This morning we walked our 2.5 miles (4km) then showered. We had the radio on and when we got out of the shower the announcer said it was 85F (29.4C). By the time I'd shaved and brushed my teeth, he announced it was 89F (31.6C)! That's just silly.
In an article on Yahoo taken from The Street a guy from Standard & Poors is saying that the stock market will remain volatile for at least September and probably this is a new normal situation. "Who or what deserves the blame? High frequency trading, hedge funds, inverse and leveraged ETFs, take your pick," he says. Well, doesn't that just make you feel all warm and fuzzy! He's probably right though. All these new products that weren't available in the past (except hedge funds) have got to be changing the rules. It's up to the investor to sort out ways to deal with the new reality. So far my response has been to buy something I like and hold it for some time. It's kind of a head-in-the-sand approach but as long as I'm diversified and can take some profits when they appear it should work. At least I hope so!
One of the new rules requires mutual funds to identify individual purchases of stock so for a fund like Fidelity's Capital Appreciation (FDCAX), Yahoo Finance shows 3 holdings of UAL, 2 of VMED.L and 2 of CVX in their top 10 holdings!

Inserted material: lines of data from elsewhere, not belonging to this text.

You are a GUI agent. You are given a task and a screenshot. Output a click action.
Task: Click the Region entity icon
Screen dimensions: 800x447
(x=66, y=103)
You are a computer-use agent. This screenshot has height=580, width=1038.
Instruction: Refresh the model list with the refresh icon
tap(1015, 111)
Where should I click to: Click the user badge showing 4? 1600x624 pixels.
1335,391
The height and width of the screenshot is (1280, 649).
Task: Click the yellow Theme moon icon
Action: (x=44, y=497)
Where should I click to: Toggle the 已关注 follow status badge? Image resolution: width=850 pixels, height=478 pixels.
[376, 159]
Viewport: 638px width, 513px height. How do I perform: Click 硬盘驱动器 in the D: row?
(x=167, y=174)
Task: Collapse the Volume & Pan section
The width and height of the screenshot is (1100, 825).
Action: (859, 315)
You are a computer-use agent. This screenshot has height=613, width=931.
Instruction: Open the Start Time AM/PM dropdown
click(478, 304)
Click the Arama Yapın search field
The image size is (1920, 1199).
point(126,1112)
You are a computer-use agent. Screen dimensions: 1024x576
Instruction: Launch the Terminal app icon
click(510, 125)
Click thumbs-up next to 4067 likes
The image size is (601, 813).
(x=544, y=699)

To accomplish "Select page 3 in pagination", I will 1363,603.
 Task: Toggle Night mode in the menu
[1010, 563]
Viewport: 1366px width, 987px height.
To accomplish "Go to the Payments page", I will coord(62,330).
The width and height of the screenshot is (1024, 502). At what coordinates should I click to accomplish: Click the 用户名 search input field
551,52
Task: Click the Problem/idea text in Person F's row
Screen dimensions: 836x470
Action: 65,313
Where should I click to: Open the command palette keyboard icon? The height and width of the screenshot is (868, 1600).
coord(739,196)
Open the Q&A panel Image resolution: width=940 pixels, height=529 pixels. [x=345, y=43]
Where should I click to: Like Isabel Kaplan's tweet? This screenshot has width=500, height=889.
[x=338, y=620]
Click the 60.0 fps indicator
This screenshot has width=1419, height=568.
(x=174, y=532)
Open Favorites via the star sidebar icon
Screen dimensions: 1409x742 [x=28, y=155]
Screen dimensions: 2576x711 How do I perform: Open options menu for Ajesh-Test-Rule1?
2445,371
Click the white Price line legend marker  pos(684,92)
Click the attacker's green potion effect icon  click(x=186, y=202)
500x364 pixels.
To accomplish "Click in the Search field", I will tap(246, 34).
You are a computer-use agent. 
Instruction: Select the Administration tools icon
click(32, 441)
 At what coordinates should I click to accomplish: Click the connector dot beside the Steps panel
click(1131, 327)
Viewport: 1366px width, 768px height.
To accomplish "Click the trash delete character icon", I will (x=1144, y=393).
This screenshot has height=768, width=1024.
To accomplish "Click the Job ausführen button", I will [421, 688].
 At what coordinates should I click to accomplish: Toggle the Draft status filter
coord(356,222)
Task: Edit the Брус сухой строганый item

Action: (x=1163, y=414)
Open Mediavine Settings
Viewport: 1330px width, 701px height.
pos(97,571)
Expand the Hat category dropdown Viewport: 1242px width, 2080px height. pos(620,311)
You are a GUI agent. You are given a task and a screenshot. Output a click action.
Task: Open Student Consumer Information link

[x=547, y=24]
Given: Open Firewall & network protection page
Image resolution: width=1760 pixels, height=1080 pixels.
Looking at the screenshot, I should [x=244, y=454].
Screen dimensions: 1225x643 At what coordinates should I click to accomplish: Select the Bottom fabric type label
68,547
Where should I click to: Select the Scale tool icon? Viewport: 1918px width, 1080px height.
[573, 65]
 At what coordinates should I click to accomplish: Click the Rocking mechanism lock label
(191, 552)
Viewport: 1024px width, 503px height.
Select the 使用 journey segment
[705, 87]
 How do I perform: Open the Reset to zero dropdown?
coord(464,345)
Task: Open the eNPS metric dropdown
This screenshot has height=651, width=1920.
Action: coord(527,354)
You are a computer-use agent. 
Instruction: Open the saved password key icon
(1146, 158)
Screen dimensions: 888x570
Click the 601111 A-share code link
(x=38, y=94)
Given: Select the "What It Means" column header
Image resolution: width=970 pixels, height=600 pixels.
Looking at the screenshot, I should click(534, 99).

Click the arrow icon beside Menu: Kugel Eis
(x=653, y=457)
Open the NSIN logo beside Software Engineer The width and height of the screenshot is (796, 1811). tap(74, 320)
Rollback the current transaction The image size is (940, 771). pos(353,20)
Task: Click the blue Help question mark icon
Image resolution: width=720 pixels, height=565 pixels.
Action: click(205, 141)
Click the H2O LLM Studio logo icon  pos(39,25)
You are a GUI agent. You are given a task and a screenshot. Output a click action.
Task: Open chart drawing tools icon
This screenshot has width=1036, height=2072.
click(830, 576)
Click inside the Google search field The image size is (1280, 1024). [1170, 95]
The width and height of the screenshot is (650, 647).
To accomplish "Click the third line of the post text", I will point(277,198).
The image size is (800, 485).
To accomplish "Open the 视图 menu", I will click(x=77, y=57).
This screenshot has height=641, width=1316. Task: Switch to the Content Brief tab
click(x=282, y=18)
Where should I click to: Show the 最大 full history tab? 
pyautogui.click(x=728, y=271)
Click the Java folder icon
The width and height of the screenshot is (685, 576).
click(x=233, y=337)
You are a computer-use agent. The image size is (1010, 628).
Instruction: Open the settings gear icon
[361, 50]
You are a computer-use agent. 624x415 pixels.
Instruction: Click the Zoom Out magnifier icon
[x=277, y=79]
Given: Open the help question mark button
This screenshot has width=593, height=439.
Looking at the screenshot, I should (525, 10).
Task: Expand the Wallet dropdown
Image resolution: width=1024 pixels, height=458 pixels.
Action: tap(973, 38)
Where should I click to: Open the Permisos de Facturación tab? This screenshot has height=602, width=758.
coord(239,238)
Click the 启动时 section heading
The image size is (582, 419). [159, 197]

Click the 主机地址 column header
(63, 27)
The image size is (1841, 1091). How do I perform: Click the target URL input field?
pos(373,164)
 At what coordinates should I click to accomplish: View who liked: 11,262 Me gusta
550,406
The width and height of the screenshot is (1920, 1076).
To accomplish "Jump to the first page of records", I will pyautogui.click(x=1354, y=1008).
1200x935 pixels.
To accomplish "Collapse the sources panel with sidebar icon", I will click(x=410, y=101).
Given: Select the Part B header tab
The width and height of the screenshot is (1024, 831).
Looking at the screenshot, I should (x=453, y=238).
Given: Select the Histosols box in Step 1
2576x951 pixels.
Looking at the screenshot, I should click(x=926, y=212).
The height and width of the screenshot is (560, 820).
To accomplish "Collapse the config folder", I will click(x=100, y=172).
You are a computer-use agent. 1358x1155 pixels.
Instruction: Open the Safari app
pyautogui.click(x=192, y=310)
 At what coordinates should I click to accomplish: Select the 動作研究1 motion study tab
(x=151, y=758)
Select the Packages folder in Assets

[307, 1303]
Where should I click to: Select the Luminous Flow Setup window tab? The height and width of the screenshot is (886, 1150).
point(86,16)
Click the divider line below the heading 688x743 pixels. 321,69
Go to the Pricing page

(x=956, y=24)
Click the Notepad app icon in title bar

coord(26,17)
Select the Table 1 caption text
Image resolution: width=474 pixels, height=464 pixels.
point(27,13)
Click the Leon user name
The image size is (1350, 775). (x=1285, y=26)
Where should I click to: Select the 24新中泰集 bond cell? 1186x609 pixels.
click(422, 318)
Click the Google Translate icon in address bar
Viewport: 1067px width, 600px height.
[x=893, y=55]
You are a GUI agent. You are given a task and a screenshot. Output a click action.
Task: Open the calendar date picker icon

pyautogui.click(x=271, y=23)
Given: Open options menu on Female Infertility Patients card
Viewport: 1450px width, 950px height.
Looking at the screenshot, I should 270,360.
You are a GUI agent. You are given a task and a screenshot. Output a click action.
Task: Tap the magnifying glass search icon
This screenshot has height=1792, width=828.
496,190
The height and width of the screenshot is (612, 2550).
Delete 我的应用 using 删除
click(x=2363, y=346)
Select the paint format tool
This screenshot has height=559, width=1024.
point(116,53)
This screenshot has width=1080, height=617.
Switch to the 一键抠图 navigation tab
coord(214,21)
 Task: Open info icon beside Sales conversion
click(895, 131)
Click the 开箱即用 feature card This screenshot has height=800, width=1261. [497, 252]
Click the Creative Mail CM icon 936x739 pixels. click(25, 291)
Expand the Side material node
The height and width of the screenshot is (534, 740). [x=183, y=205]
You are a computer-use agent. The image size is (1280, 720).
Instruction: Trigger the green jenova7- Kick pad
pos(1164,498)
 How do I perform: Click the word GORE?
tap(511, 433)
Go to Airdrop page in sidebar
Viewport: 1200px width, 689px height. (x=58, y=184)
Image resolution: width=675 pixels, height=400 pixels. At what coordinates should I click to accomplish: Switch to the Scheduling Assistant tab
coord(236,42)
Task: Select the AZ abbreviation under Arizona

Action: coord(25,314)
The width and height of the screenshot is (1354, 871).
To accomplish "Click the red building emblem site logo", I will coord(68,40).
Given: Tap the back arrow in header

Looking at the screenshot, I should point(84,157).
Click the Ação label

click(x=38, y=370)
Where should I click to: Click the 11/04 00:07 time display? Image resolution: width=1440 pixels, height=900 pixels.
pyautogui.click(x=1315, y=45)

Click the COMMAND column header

Well, isn't that just helpful. Google isn't quite so stupid but I usually prefer Yahoo Finance. Looks like I'll have to change my habits there as well. Good thing I'm not totally stuck in the mud.
Gotta go. Real life calls. Have a good one!
1 comment:
I agree with your other postings, that the stock market is nothing other than a gamble of it's own making, of no useful value. Too bad the economy worries about it.